» WHAT IS NEEDED: Would you repeat the whole listing exactly?

═══ DATA TO PROCESS

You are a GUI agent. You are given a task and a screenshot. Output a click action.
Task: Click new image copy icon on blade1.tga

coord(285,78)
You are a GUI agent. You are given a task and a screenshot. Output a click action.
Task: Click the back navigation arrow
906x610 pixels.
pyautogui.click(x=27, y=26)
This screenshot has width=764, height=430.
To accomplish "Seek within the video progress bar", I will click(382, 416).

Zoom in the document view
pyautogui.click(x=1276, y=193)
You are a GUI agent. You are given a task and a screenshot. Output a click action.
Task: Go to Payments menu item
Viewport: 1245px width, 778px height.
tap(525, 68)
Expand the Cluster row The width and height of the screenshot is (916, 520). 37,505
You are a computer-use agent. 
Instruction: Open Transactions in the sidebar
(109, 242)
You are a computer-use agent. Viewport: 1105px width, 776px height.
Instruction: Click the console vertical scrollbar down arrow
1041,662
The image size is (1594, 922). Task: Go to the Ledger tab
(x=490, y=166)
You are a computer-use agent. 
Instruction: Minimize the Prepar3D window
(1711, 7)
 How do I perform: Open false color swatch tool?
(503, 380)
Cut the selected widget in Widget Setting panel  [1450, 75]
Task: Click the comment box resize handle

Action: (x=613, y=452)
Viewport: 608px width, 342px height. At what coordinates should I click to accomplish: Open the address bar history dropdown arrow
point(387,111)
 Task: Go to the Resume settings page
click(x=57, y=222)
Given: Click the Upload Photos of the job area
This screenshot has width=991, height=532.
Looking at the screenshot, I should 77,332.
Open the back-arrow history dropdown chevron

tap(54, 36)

══════

» EXERCISE ANSWER:
You are a GUI agent. You are given a task and a screenshot. Output a click action.
Task: Click new image copy icon on blade1.tga

coord(285,78)
You are a GUI agent. You are given a task and a screenshot. Output a click action.
Task: Click the back navigation arrow
906x610 pixels.
pyautogui.click(x=27, y=26)
This screenshot has width=764, height=430.
To accomplish "Seek within the video progress bar", I will click(382, 416).

Zoom in the document view
pyautogui.click(x=1276, y=193)
You are a GUI agent. You are given a task and a screenshot. Output a click action.
Task: Go to Payments menu item
Viewport: 1245px width, 778px height.
tap(525, 68)
Expand the Cluster row The width and height of the screenshot is (916, 520). 37,505
You are a computer-use agent. 
Instruction: Open Transactions in the sidebar
(109, 242)
You are a computer-use agent. Viewport: 1105px width, 776px height.
Instruction: Click the console vertical scrollbar down arrow
1041,662
The image size is (1594, 922). Task: Go to the Ledger tab
(x=490, y=166)
You are a computer-use agent. 
Instruction: Minimize the Prepar3D window
(1711, 7)
 How do I perform: Open false color swatch tool?
(503, 380)
Cut the selected widget in Widget Setting panel  [1450, 75]
Task: Click the comment box resize handle

Action: (x=613, y=452)
Viewport: 608px width, 342px height. At what coordinates should I click to accomplish: Open the address bar history dropdown arrow
point(387,111)
 Task: Go to the Resume settings page
click(x=57, y=222)
Given: Click the Upload Photos of the job area
This screenshot has width=991, height=532.
Looking at the screenshot, I should 77,332.
Open the back-arrow history dropdown chevron

tap(54, 36)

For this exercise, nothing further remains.